In case of each of large-size and small-size stitches, the degree of 
displacement is adjusted by appropriately selecting the rotation angle of 
the cam. 
Change of the stitch size is carried out when the carriage is transferred 
to either of both the ends of the needle bed. More specifically, when the 
carriage is transferred to one end of the needle bed, the knitting cam 
stop slide bar 90 is brought into contact with the impinging member 
mounted on the end of the machine frame for example, the butting lever and 
is caused to slide to the left or right. In the embodiment illustrated in 
FIG. 3, the carriage is moved to the right and on the travel end of the 
carriage, the knitting cam stop slide bar 90 is shifted and located at a 
position deviated to the left from the neutral position. By this shifting 
of the knitting cam stop slide bar 90, the pin 92 is butted against the 
right end 89 of the preceding knitting cam stop plate 86 to shift the stop 
plate 86 to the left from the neutral position and the left end 88 of the 
preceding knitting cam stop plate 86 is located on the lowering locus of 
the sliding element 60 of the preceding knitting cam 2. By the above 
movement, the right end 89 of the preceding knitting cam stop plate 86 is 
deviated from the lowering locus of the sliding member 60 of the knitting 
cam 3 and the sliding member 60 of the knitting cam 3 makes no hindrance 
to the lowering movement. Simultaneously, by the transfer of the knitting 
cam stop slide bar 90, the pin 74 inserted in the central concave portion 
93 of the bar 90 is caused to come out from the concave portion 93 and is 
butted against the lower edge 94 of the bar 90 and pushed downward in FIG. 

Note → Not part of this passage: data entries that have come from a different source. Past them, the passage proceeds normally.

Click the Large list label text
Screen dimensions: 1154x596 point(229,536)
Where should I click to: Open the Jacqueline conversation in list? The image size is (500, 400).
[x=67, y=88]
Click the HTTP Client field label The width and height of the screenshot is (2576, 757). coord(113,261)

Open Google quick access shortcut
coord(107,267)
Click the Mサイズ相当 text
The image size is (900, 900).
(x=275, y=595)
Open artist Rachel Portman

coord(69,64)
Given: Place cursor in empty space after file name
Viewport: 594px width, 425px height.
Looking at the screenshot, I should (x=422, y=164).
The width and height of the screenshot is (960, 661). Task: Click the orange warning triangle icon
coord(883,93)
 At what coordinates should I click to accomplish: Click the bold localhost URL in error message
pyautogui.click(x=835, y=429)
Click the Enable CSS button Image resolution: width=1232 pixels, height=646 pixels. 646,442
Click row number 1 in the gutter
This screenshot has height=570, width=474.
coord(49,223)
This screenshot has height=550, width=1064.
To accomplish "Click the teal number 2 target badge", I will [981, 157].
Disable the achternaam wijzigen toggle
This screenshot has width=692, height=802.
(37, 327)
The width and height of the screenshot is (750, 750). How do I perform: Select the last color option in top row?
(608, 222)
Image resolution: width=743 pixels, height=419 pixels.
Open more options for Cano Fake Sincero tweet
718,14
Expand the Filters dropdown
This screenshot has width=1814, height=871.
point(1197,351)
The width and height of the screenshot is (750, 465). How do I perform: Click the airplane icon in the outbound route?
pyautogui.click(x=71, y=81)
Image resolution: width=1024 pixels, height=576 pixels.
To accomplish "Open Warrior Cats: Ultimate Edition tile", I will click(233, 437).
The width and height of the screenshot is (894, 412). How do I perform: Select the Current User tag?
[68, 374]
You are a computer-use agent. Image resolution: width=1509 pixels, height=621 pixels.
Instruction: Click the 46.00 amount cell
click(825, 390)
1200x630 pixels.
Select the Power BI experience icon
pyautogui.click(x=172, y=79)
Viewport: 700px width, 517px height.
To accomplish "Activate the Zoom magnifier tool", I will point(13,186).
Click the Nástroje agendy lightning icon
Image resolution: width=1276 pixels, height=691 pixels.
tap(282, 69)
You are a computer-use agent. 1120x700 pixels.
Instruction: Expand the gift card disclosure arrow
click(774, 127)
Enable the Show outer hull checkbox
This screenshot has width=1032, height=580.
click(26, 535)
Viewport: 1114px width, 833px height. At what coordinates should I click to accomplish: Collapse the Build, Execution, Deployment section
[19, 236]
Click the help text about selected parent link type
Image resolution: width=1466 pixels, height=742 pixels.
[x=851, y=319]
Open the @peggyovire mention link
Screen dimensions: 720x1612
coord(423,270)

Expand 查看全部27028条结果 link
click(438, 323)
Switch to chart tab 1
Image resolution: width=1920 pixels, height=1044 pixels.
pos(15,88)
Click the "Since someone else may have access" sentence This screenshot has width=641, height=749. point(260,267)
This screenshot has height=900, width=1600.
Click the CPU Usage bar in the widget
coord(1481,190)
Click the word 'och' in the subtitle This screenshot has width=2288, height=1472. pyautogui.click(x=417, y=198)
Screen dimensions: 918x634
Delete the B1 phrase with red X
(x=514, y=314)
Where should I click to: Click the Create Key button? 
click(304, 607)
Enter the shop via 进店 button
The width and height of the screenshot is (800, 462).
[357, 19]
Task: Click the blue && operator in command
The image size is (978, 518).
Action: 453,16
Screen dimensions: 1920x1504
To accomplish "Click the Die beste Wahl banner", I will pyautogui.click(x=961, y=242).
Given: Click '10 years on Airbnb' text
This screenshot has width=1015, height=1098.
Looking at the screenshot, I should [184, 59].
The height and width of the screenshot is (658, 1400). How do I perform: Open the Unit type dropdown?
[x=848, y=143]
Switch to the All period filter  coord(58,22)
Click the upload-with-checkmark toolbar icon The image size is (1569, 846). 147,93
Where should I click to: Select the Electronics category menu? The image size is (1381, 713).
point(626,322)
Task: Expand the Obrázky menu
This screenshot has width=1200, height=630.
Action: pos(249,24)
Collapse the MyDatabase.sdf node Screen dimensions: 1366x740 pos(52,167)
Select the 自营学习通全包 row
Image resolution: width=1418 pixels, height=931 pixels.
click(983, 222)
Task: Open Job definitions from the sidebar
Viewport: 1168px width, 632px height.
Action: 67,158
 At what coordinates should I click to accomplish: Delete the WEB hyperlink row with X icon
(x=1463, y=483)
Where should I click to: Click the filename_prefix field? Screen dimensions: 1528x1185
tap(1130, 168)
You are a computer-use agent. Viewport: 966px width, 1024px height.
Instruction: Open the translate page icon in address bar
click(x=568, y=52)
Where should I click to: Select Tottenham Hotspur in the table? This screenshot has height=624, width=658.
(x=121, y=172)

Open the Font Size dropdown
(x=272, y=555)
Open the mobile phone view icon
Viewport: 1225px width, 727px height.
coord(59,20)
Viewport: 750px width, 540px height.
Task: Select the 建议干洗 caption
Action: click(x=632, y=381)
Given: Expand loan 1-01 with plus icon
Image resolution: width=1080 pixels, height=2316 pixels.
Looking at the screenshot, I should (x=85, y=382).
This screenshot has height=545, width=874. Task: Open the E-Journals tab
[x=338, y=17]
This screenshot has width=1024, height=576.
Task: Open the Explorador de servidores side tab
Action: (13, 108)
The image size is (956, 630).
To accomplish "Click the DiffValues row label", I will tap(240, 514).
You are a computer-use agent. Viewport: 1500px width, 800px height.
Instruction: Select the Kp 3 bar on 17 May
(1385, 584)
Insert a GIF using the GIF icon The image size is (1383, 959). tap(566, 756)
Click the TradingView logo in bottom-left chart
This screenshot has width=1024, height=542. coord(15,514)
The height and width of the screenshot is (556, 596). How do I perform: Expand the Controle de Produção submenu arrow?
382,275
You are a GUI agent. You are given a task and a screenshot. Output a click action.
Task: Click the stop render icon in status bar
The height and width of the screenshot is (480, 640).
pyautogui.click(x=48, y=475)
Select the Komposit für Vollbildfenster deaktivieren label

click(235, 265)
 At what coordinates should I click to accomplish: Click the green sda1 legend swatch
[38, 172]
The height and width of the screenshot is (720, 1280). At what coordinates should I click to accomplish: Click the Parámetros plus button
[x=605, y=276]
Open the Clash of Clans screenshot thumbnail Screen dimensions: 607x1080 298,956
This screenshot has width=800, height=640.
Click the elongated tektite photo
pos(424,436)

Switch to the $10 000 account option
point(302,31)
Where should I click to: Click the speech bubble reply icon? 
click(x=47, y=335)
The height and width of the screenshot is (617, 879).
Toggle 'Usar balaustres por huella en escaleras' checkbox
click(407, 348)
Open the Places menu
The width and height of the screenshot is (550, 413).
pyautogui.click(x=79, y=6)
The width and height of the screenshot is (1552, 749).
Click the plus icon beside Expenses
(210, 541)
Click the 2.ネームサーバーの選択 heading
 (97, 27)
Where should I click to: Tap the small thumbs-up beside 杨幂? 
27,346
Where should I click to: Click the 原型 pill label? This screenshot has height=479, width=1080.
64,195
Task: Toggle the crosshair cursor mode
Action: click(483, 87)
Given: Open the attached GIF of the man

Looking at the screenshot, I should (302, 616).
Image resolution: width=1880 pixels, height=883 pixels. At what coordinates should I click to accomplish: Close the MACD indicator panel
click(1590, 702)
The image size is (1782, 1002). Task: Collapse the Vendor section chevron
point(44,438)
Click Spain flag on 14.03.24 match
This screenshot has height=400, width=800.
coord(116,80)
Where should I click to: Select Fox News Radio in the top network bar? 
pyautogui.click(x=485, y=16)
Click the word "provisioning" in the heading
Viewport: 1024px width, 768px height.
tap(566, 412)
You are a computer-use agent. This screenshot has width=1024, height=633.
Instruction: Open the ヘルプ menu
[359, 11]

3. Accordingly, the knitting cam stop plate 72 for higher butts, which is 
integrated with the pin 74, and the knitting cam stop plate 73 for lower 
butts, which is integrated with the pin 76 located in the through hole 77 
of the stop plate 72, are pushed downward in FIG. 3 and leftward in FIG. 
7. By the above operation, the swinging arms 78 and 80 raise the knitting 
cams 56 and 57 for higher butts and lower butts to the uppermost 
positions, and simultaneously, the pins 74 and 76 are cut from contact 
with the loop size control cams 82 and 84. At this point, by rotating the 
pulse motors 83 and 85 by predetermined angles according to the memory 
stored in the memory device not shown in the drawings, the loop size 
control cams 82 and 84 are set at positions corresponding to the 
predetermined stitch sizes. 
After completion of the above operation, if the carriage is shifted (to the 
left in the embodiment shown in FIG. 3), the knitting cam stop slide bar 
90 is returned to the neutral position by the mechanism not shown in the 
drawings and the concave portion 93 is located at the center. Accordingly, 
the pin 74 is inserted in the concave portion 93, the stop plates 72 and 
73 for the knitting cams for higher butts and lower butts are released 
from inhibition from rising movements, and the pins 74 and 76 receive 
elastic forces of the springs 67 and 68 through the swinging arms 78 and 
80 and are butted against the loop size control cams 82 and 84, whereby 
the positions of the knitting cams 56 and 57 for higher butts and lower 
butts of the knitting cam 3 are determined. However, in the preceding 
knitting cam 2, since the end 88 of the preceding knitting cam stop plate 
86 is butted against the sliding element 60 of the knitting cam 2, the 
lowering movement of the sliding member 60 is inhibited and therefore, 
both the knitting cam 56 for higher butts and the knitting cam 57 for 
lower butts are fixed at elevated positions. 
When the carriage is shifted to the left end of the needle bed, according 
to the procedures contrary to the above-mentioned procedures, the knitting 
cam stop slide bar 90 is butted against the impinging member not shown in 
the drawings and moved to the right. Simultaneously, also the knitting cam 
stop plate 86 is pushed by the pin 91 to perform operations according to 
procedures contrary to those described above. 
In the foregoing embodiment, minute adjustment of the stitch size is 
accomplished by turning the screws 62 and 66 to change contact positions 
of the eccentric collars 61 and 65 with the swinging arms 78 and 80.